- Your objective:
Sort through the entries below and pull out lines containing the word "Viewport".

- Provided records:

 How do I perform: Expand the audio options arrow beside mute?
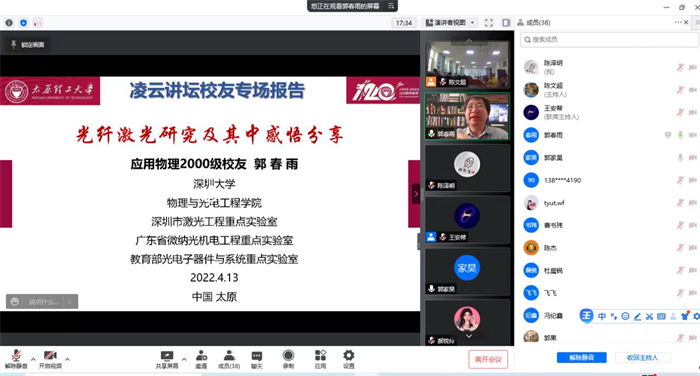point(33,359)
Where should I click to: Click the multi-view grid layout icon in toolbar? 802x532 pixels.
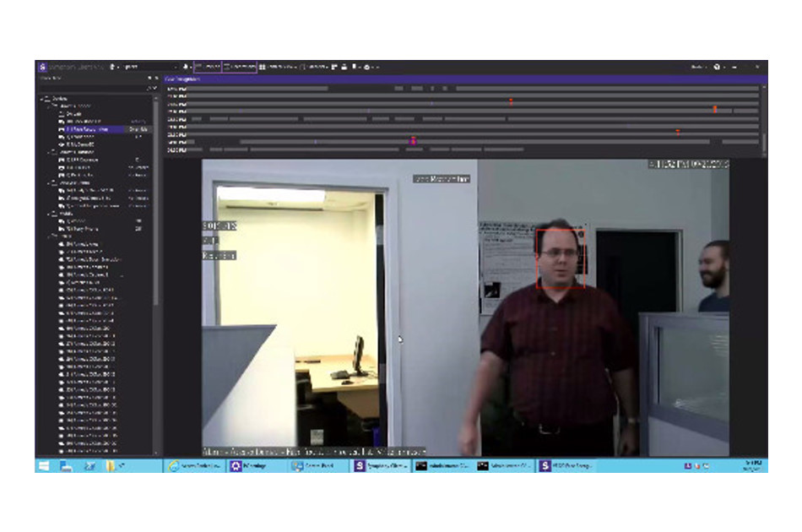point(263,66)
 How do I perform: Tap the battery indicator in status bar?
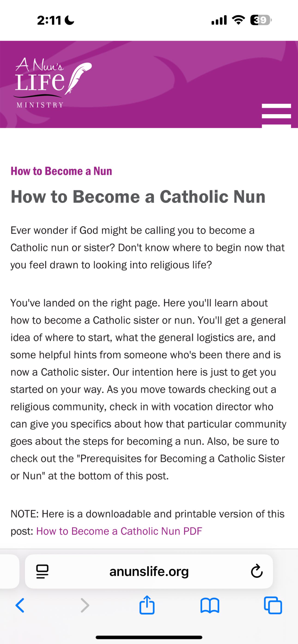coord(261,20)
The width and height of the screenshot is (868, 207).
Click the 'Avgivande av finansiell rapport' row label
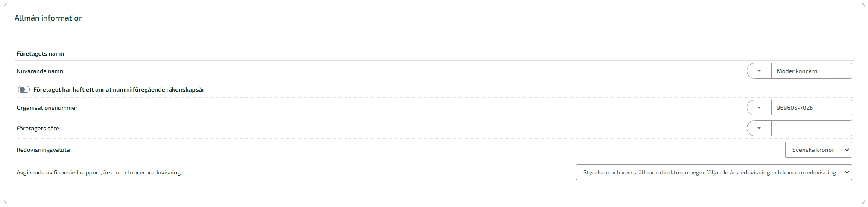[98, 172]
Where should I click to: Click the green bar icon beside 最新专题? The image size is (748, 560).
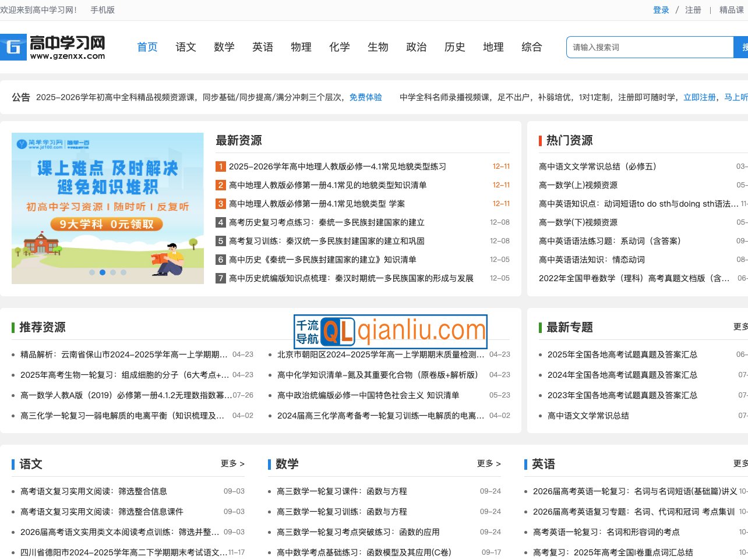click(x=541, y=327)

...

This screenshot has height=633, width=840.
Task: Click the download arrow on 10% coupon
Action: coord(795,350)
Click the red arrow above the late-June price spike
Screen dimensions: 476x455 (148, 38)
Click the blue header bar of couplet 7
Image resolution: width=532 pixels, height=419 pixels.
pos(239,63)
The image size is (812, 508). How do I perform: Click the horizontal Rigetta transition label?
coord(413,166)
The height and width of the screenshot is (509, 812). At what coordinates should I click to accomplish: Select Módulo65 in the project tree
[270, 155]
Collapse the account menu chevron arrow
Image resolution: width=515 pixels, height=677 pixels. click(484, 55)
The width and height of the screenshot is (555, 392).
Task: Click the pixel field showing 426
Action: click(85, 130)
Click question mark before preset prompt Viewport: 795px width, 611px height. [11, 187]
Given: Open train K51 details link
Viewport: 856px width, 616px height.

- Exercise answer:
Click question mark before preset prompt Viewport: 795px width, 611px height. [11, 187]
Viewport: 856px width, 616px height.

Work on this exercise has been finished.